* What is required: Filter the records below for the word "will". Copy each line that holds it.

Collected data
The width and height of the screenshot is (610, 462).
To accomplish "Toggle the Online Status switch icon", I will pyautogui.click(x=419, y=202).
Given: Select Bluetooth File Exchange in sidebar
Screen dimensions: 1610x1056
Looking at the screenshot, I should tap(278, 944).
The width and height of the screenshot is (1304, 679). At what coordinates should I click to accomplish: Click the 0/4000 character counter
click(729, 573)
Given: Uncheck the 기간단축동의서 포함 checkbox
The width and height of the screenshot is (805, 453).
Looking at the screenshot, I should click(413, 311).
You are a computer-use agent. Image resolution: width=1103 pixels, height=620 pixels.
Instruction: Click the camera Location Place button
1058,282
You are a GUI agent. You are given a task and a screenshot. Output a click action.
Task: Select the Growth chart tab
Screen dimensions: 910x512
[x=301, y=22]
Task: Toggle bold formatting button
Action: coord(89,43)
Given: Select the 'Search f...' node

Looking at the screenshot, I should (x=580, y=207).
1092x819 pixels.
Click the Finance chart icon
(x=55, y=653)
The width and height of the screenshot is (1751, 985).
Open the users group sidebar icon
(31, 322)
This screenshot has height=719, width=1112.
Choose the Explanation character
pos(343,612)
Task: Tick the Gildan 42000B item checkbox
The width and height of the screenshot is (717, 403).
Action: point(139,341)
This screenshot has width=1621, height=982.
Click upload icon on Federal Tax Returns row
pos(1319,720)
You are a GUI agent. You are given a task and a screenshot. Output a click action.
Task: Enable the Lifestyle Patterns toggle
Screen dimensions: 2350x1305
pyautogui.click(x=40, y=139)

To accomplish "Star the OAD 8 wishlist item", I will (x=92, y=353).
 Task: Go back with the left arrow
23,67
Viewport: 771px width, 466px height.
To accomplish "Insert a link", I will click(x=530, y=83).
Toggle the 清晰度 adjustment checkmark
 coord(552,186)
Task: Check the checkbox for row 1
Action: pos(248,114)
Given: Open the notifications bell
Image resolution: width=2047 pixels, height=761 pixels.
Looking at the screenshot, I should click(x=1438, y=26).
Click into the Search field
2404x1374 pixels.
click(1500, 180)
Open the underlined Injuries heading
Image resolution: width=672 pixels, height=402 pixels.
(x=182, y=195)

* Completed task:
To accomplish "Toggle the Online Status switch icon", I will pyautogui.click(x=419, y=202).
To accomplish "Star the OAD 8 wishlist item", I will (x=92, y=353).
To accomplish "Insert a link", I will click(x=530, y=83).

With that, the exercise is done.